Gazeta Polska Codziennie: Das Bachmann-Szenario

Das oppositionsnahe und nationalkonservative Tagesblatt GPC schreibt indes, dass nur wenige Menschen die aktuellen Geschehnisse in der polnischen Politik vorausgesehen hätten. Am nächsten an der Wahrheit sei Professor Klaus Bachmann gewesen. Ein deutscher Journalist und Politikwissenschaftler, der in Polen lebt, schreibt Michał Kuź in einem Kommentar zu der Medienkrise im Land.
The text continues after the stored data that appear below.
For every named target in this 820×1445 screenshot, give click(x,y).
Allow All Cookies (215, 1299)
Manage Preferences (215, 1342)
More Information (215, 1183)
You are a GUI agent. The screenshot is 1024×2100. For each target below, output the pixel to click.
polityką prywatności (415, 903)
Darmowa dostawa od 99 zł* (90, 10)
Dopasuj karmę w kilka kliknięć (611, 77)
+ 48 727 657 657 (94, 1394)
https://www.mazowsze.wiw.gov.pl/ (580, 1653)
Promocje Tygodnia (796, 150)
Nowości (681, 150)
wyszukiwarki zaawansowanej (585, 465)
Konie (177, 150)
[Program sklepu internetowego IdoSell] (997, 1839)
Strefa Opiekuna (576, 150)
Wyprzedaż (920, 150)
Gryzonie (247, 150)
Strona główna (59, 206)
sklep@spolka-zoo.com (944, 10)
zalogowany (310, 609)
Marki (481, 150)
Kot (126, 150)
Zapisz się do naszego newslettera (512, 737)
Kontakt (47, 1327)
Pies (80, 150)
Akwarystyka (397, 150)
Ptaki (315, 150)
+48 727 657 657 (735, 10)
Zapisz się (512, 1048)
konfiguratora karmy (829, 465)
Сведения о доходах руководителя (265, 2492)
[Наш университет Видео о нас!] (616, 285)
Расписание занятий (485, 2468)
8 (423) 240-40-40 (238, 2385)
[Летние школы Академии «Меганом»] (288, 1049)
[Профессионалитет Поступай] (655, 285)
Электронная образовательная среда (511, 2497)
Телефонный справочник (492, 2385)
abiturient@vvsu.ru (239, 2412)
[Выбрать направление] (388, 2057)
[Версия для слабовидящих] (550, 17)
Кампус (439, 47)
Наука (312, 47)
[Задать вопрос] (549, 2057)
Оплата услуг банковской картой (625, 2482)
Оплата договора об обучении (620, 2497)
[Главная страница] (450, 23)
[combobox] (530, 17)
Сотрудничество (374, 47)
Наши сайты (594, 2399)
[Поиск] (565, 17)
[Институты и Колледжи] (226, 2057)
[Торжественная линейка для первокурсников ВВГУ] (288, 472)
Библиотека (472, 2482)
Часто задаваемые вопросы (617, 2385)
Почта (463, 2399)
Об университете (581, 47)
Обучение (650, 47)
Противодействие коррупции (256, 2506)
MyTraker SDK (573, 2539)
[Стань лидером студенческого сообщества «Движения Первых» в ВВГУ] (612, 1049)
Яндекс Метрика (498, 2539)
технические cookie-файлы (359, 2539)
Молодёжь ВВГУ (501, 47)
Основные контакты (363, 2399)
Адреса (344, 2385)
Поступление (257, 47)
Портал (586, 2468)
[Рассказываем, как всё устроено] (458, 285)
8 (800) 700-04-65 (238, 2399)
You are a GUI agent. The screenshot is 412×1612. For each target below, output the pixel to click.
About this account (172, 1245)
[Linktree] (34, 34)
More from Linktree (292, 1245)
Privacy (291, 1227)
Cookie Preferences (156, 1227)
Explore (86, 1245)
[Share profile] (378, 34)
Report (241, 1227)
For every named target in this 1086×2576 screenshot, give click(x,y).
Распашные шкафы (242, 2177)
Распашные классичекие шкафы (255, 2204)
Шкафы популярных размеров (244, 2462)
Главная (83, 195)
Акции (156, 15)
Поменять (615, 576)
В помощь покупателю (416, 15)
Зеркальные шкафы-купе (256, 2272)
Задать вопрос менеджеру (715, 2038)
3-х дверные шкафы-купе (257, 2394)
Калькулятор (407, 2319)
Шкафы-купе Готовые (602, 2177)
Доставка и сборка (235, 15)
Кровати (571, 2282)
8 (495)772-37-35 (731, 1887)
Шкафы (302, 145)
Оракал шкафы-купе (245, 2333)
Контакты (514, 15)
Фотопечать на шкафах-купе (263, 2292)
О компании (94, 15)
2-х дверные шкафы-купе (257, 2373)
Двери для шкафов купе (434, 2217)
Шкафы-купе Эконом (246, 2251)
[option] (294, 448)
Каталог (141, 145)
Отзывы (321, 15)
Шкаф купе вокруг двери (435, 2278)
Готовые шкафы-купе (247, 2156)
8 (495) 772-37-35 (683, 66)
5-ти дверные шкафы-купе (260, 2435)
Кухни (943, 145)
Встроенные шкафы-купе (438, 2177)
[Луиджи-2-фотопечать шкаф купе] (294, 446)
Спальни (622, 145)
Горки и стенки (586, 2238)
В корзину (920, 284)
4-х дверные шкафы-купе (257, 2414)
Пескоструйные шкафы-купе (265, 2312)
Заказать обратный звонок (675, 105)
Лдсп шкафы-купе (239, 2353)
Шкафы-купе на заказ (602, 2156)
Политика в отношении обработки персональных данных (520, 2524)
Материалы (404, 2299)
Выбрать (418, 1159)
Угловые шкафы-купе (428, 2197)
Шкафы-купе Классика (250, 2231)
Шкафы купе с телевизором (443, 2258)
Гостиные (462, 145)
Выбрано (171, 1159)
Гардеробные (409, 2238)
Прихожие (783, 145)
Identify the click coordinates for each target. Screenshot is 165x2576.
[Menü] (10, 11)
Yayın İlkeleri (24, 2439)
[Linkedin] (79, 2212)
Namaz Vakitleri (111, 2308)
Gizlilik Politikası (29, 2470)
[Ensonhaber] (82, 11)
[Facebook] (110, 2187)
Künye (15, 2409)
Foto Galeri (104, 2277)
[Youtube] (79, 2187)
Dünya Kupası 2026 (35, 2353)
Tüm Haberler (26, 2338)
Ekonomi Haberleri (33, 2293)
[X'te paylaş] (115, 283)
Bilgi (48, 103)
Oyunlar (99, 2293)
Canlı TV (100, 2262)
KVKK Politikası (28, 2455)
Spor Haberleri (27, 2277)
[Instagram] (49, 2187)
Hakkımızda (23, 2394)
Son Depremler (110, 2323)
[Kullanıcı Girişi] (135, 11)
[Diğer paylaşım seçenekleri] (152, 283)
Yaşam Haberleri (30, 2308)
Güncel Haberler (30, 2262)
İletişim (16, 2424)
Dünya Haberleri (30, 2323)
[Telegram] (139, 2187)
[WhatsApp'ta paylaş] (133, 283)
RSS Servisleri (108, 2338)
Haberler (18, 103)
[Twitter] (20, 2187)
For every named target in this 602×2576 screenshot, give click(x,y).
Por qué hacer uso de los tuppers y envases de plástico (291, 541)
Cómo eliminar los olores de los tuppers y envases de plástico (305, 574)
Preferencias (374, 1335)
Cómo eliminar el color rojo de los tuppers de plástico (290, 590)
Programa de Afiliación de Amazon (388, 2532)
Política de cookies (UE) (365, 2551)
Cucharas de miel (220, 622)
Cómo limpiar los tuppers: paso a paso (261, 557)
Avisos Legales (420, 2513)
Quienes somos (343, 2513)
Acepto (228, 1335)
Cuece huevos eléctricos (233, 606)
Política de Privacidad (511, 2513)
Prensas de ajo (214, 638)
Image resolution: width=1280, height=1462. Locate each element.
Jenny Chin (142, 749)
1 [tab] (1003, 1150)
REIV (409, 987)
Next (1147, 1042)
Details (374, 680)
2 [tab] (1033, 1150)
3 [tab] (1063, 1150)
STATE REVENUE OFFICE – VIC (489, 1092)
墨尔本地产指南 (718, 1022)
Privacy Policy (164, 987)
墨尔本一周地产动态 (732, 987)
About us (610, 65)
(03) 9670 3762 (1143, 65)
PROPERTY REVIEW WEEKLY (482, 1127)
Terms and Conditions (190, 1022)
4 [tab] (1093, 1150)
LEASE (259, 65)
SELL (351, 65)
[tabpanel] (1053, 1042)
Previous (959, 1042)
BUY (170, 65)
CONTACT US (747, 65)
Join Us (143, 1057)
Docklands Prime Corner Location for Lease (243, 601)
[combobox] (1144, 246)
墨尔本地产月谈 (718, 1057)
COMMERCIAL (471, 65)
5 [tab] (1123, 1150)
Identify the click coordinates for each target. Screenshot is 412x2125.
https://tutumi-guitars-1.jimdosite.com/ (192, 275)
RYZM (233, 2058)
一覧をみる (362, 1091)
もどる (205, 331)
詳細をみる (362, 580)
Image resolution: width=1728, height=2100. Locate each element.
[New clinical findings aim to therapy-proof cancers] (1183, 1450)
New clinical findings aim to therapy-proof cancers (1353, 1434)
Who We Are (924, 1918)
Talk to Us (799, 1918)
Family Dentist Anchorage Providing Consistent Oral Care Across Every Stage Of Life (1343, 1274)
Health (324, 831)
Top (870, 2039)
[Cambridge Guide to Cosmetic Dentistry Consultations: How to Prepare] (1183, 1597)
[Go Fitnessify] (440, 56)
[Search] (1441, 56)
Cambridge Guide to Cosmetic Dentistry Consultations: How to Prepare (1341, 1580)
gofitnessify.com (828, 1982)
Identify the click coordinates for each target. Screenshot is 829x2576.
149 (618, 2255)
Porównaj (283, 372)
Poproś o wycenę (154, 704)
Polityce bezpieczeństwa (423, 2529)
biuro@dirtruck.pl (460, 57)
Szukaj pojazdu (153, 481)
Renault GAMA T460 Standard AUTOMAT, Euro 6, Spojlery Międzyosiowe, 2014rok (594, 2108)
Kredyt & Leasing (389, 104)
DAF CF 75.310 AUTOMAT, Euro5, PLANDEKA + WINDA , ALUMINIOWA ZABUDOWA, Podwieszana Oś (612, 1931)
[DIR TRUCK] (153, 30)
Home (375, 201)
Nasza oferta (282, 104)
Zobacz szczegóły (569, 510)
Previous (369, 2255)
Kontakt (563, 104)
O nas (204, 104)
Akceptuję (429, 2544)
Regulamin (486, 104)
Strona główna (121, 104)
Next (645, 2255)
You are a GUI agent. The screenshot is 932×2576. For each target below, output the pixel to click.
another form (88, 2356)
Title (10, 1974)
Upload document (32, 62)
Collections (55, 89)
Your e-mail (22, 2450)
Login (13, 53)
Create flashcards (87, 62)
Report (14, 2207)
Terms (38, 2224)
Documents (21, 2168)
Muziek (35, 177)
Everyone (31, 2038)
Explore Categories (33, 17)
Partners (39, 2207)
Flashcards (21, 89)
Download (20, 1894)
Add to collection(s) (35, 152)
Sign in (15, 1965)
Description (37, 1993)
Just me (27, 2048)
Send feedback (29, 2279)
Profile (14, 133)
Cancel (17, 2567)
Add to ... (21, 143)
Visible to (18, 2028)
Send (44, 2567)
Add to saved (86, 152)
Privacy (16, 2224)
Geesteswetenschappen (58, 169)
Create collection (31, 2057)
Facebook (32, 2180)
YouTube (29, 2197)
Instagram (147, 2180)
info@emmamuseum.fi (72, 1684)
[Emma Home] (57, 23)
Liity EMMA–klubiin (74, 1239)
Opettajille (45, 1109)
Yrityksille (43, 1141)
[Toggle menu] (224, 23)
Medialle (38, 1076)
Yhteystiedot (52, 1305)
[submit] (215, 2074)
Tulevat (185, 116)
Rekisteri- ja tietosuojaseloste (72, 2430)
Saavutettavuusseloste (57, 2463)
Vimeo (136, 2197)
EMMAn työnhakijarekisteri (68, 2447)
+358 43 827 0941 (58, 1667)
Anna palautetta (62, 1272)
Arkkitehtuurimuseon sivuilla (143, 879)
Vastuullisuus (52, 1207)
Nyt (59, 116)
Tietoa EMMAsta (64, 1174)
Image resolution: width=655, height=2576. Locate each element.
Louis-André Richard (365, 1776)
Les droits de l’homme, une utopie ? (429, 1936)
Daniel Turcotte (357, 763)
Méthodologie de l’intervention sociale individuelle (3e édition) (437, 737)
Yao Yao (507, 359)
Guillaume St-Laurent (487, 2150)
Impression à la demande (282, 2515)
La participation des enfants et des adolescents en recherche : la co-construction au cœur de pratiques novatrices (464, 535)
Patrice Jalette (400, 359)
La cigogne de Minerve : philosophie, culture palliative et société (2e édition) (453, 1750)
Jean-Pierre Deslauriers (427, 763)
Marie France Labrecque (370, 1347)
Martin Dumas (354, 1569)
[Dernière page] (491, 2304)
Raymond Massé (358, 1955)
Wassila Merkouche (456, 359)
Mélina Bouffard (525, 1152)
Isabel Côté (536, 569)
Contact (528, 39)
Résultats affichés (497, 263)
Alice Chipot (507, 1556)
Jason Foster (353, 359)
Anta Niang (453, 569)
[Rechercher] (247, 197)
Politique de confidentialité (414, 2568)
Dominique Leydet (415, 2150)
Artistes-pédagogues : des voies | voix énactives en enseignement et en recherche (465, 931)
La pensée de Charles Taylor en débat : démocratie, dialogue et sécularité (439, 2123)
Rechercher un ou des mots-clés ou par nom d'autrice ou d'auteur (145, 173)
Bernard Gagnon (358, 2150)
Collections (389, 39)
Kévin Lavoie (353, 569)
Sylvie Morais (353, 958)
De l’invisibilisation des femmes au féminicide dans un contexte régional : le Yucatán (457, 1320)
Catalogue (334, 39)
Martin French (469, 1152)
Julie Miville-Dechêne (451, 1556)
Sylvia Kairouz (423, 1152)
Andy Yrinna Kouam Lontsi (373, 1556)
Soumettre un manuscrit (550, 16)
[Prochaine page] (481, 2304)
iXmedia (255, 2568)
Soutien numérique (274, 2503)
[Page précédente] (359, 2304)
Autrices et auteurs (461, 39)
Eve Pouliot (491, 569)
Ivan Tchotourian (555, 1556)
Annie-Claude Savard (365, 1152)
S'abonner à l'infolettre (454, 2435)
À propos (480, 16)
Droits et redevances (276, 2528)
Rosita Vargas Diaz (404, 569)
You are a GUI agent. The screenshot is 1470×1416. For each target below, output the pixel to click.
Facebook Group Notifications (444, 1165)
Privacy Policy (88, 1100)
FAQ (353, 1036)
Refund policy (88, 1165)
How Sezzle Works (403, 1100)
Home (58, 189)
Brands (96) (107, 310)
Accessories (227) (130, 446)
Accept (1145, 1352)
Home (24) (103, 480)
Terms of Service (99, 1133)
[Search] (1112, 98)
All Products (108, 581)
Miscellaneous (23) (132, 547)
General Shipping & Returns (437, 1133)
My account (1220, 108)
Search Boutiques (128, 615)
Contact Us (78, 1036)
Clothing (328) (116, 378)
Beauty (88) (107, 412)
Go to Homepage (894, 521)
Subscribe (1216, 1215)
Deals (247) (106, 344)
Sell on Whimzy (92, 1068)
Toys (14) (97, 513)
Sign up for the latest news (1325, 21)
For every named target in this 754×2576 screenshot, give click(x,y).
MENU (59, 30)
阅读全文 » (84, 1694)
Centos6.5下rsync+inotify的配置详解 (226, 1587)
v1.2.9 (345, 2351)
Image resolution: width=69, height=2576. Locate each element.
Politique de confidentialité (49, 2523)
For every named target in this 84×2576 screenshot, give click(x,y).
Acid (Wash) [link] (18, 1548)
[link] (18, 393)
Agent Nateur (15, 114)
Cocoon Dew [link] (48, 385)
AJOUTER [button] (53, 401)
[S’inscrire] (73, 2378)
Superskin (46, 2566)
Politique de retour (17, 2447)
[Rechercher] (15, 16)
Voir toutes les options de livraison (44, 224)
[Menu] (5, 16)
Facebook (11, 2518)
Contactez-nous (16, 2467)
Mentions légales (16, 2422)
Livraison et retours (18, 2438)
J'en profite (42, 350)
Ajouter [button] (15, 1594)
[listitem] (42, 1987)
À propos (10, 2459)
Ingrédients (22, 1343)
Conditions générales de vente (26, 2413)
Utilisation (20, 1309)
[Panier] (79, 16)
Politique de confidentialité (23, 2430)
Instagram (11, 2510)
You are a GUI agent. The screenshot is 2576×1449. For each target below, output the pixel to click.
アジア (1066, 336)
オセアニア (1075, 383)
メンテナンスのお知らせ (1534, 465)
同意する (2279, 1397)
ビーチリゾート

Bachmann habe das allgemeine Konzept der Übernahme der Institutionen durch die Regierung von Donald Tusk treffend beschrieben, heißt es. Seine Vision habe er in zwei in der Berliner Zeitung veröffentlichten Artikeln dargelegt. Seine angeblichen Worte über die undemokratischen und außerrechtlichen Methoden, die angeblich zur Wiederherstellung der Demokratie notwendig seien, als auch über den Druck auf den Präsidenten und die Einschüchterung hätten sich als prophetisch erwiesen.

Vielleicht werde das Vorgehen der neuen Regierung unter Donlad Tusk gerade als „Bachmann-Szenario" in die Geschichte eingehen, so Kuź. Nur wie wird es weitergehen? Es sei durchaus möglich, dass das Mandat des Präsidenten letztendlich von der neuen Regierung in Frage gestellt werden könnte. Das wiederum könnte dem Autor nach, zu völlig unvorhersehbaren Folgen führen, die Polens westlichen Nachbarn wahrscheinlich gar nicht wollen. Sie müssten dann nämlich ihre Unterstützung für die Destabilisierung eines Landes erklären, das dennoch seine Bedeutung in der NATO-Sicherheitsarchitektur und der europäischen Wirtschaft hat. Von einer solchen Art der „Demokratisierung" Polens könnten sie letztendlich aber nur, wie beispielsweise die Amerikaner von der „Demokratisierung" Libyens und Afghanistans profitieren, lautet Kużs Fazit.